Stored items

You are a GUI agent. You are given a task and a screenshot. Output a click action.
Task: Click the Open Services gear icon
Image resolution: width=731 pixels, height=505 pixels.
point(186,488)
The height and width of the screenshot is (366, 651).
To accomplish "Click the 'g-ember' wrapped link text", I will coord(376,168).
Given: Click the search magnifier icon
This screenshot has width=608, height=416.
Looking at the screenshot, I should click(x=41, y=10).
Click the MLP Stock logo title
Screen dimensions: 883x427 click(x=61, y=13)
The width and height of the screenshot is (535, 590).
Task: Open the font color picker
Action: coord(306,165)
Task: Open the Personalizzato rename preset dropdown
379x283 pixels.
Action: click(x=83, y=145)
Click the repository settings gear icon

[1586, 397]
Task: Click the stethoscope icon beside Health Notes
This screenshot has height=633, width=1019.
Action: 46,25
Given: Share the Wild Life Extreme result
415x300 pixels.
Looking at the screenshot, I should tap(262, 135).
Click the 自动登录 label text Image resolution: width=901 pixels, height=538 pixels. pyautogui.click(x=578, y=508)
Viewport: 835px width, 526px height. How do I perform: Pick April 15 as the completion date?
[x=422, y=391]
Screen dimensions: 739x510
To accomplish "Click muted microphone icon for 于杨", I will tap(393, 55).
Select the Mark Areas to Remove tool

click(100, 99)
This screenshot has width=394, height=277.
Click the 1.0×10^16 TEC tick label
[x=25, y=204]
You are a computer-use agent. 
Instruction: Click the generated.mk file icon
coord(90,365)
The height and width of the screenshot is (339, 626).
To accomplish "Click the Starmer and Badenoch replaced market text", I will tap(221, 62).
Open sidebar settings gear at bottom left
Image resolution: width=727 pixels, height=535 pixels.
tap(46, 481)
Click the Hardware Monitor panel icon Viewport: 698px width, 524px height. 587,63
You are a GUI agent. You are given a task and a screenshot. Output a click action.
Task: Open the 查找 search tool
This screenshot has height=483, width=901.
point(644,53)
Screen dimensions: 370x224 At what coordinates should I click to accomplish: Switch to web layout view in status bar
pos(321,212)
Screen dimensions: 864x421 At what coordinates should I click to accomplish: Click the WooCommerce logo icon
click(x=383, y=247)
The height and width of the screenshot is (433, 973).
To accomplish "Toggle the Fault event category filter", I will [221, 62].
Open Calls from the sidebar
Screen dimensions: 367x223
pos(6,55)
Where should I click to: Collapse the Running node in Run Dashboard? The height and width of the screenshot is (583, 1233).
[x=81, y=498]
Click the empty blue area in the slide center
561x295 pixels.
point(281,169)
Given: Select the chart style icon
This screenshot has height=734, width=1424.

* _Task statement_
Of all the entries above, output exactly the lines between the one holding "Click the MLP Stock logo title" and the one holding "Task: Open the Personalizzato", inclusive.

* _Result_
Click the MLP Stock logo title
Screen dimensions: 883x427 click(x=61, y=13)
The width and height of the screenshot is (535, 590).
Task: Open the font color picker
Action: coord(306,165)
Task: Open the Personalizzato rename preset dropdown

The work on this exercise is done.